## Text provided
--------

Skip to main content
ARS Home » Southeast Area » Miami, Florida » Subtropical Horticulture Research » Research » Publications at this Location » Publication #331410

Title: Novel Applications of Multi-task Learning and Multiple Output Regression to Multiple Genetic Trait Prediction

Author
item HE, DAN - Computational Biology Center, Ibm, Tj Watson Research
item Kuhn, David
item PARIDA, LAXMI - Computational Biology Center, Ibm, Tj Watson Research

Submitted to: Bioinformatics
Publication Type: Peer Reviewed Journal
Publication Acceptance Date: 4/27/2016
Publication Date: 6/15/2016
Citation: He, D., Kuhn, D.N., Parida, L. 2016. Novel Applications of Multi-task Learning and Multiple Output Regression to Multiple Genetic Trait Prediction. Bioinformatics. 32(12):i37-i43.

Interpretive Summary: Tree breeding is a difficult and time consuming endeavour. To improve the efficiency of tree breeding, breeders search for some type of marker that will help them identify potentially improved trees at the seedling stage. We have developed many thousands of DNA markers for cacao, avocado and mango and begun the association of traits with those markers to aid both breeders and producers of these crops. This paper explores the possibility of improving the identification of markers associated with commercially important traits such as fruit color, size, shape, and weight by taking into account all traits at once, rather than one at a time (multiple genetic trait prediction). Indeed, we discovered that the machine learning approach employed did improve the ability to predict the traits of the mature tree from the genotype of the seedling. This result will improve the efficiency of screening seedlings to find improved cultivars of fruit trees. Since fruit trees are vegetatively propagated, this method also will enhance the selection, evaluation and release of new improved varieties of cacao, avocado and mango. The information presented in this paper is of importance to research scientists, breeders and producers.

--------

## Record extracts
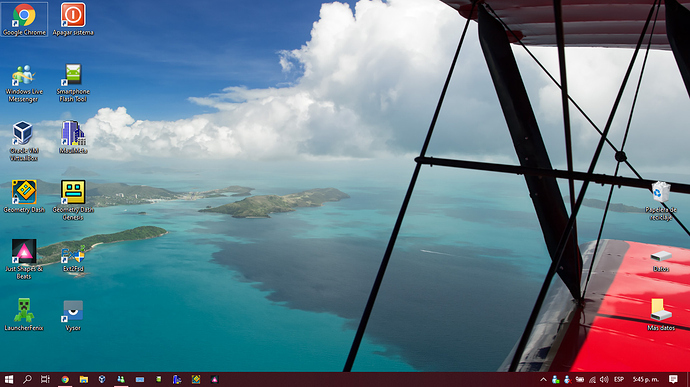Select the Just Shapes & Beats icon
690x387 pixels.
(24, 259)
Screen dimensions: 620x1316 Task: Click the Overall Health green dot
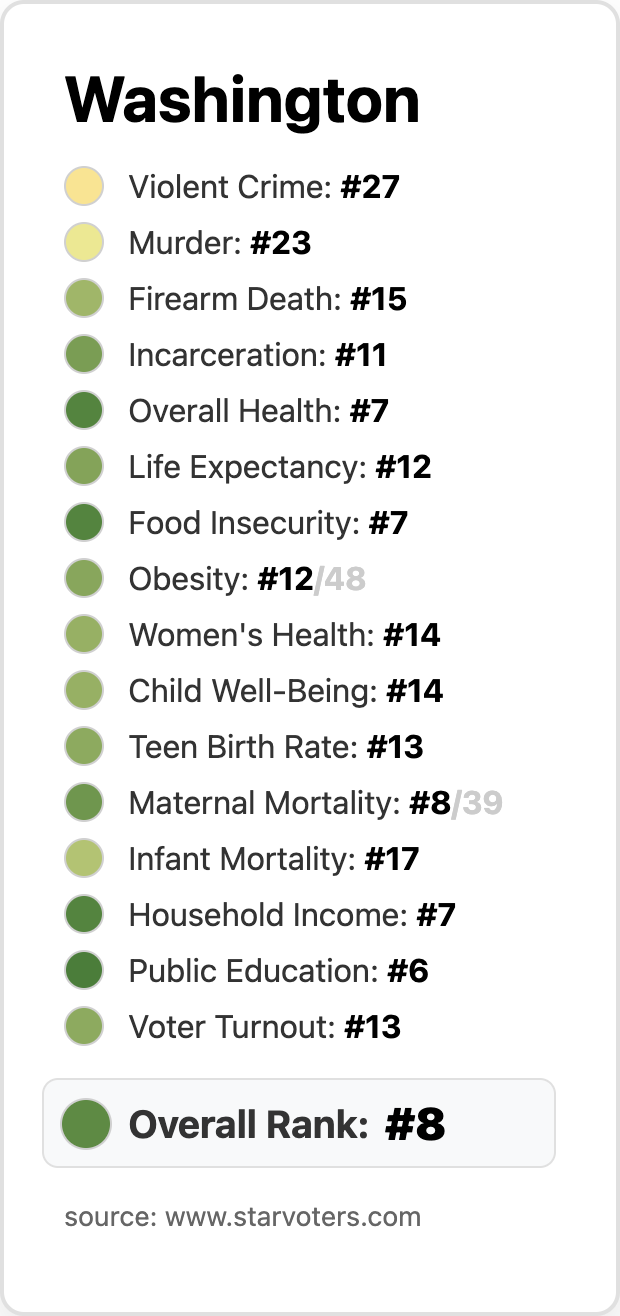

--------

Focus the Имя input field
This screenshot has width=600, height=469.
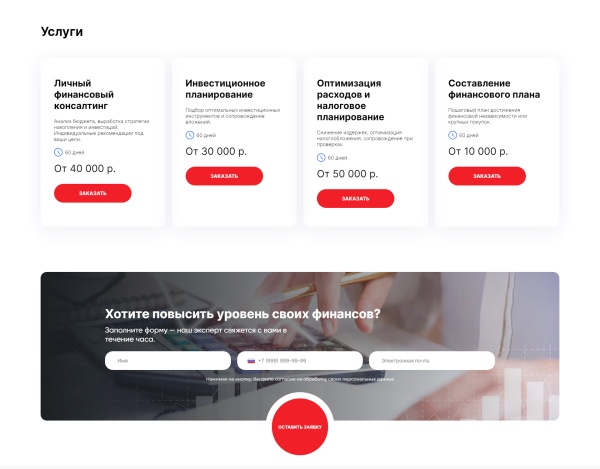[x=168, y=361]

--------

## What you should do
Write the next part of the genetic trait prediction page, picking up after its last sentence. The items have no connection to the genetic trait prediction page.

## Expected output
Technical Abstract: Given a set of biallelic molecular markers, such as SNPs, with genotype values encoded numerically on a collection of plant, animal or human samples, the goal of genetic trait prediction is to predict the quantitative trait values by simultaneously modeling all marker effects. Genetic trait prediction is usually represented as linear regression models. In many cases, for the same set of samples and markers, multiple traits are observed. Some of these traits might be correlated with each other. Therefore, modeling all the multiple traits together may improve the prediction accuracy. In this work, we view the multitrait prediction problem from a machine learning angle: as either a multi-task learning problem or a multiple output regression problem, depending on whether different traits share the same genotype matrix or not. We then adapted multi-task learning algorithms and multiple output regression algorithms to solve the multi-trait prediction problem. We proposed a few strategies to improve the least square error of the prediction from these algorithms. Our experiments show that modeling multiple traits together could improve the prediction accuracy for correlated traits.